遠隔殺人のための脅迫を苦にして、標的の英雄は自死を選んだ。事件当初に当局へ連絡しなかった杉下は責任を問われ、謹慎を命じられるが、さまざまな口実をつかって調査をはじめる。
やがて殺人を命じられたサルウィンの男が死亡。事故か殺人か不明なまま捜査をつづけると、姉の部屋に何かを差しこんでいたり、サルウィンに親身な外交官と酒席をもうけていたことがわかる……
前回*1につづいて橋本一監督、輿水泰弘脚本。長期シリーズの展開リセットによくあるパターンの、登場人物の達成が台無しにされる展開となっていく。後味の悪さはこのドラマシリーズでも上位に入る。
しかし、亀山夫妻の教育支援が象徴するような先進国が発展途上国を導くだけの一方的な関係を、事件の背景でひっくりかえす展開だったともいえる。アジアの新興国で日本人らが性的搾取をおこなうことは近年までつづいているし、そうして貧しい途上国を先進国が利用してきた歴史がある。
また、その搾取という現在では批判の対象になることを、あえて途上国側がかけひきにつかうことも、偏見に満ちた描写というより、そこまでして利益をえようとする主体性が感じられた。

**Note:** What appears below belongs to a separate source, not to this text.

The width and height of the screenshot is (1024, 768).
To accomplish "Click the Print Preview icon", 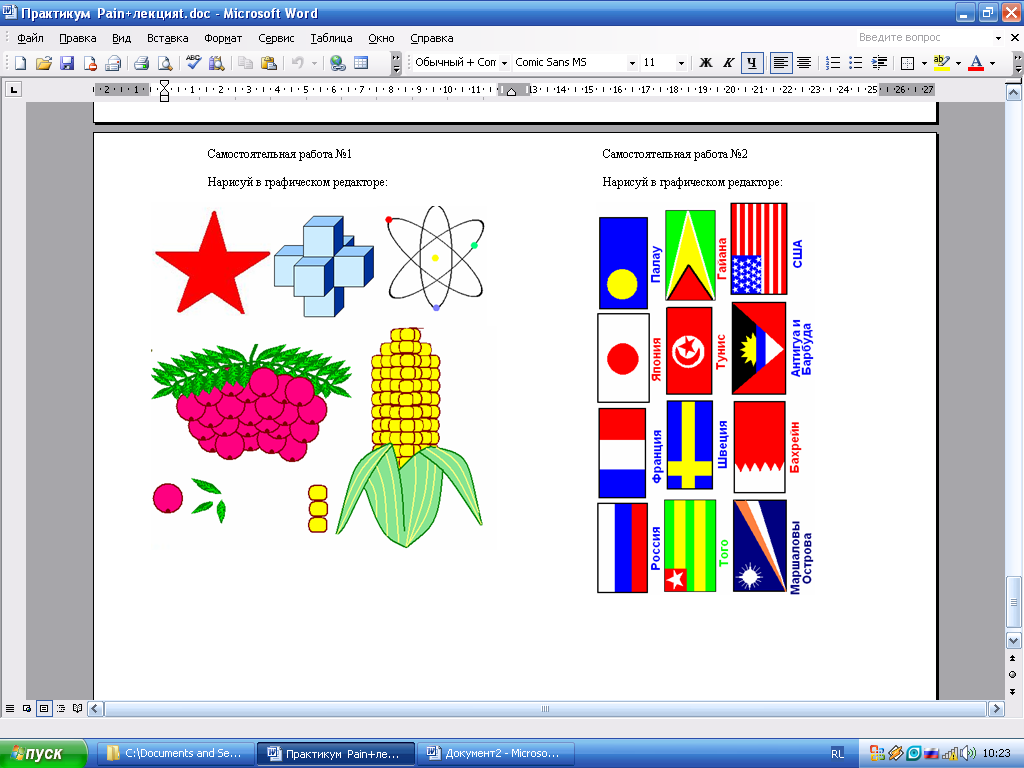I will click(x=165, y=63).
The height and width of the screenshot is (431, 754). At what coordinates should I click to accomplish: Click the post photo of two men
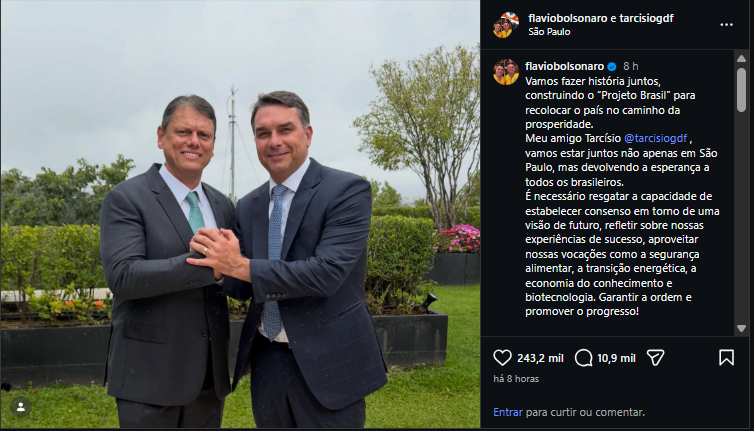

死者の復讐を超法規的におこなっただろう結末もふくめて、貧困国らしい腐敗という解釈をするべきではないだろう。
あと、国内では無理をとおそうとしても謹慎の身のため限界がある杉下が、国境をこえた事件ということを逆用して、サルウィンで好き放題に捜査をはじめる逆転はバカバカしくて笑った。サルウィン現地の描写も、日本の一般的なドラマとしてはそれなりに成立している。
ただし手がかりや証拠を解決編で後出しするところは、このドラマらしい悪癖だった。英雄の死の直後に「祝杯」をあげたことなど、描写の意味が二転三転するところはミステリらしい味わいがあったが、もう少し細部を厳密にすれば、もっと意外性と納得感が両立できるだろうに。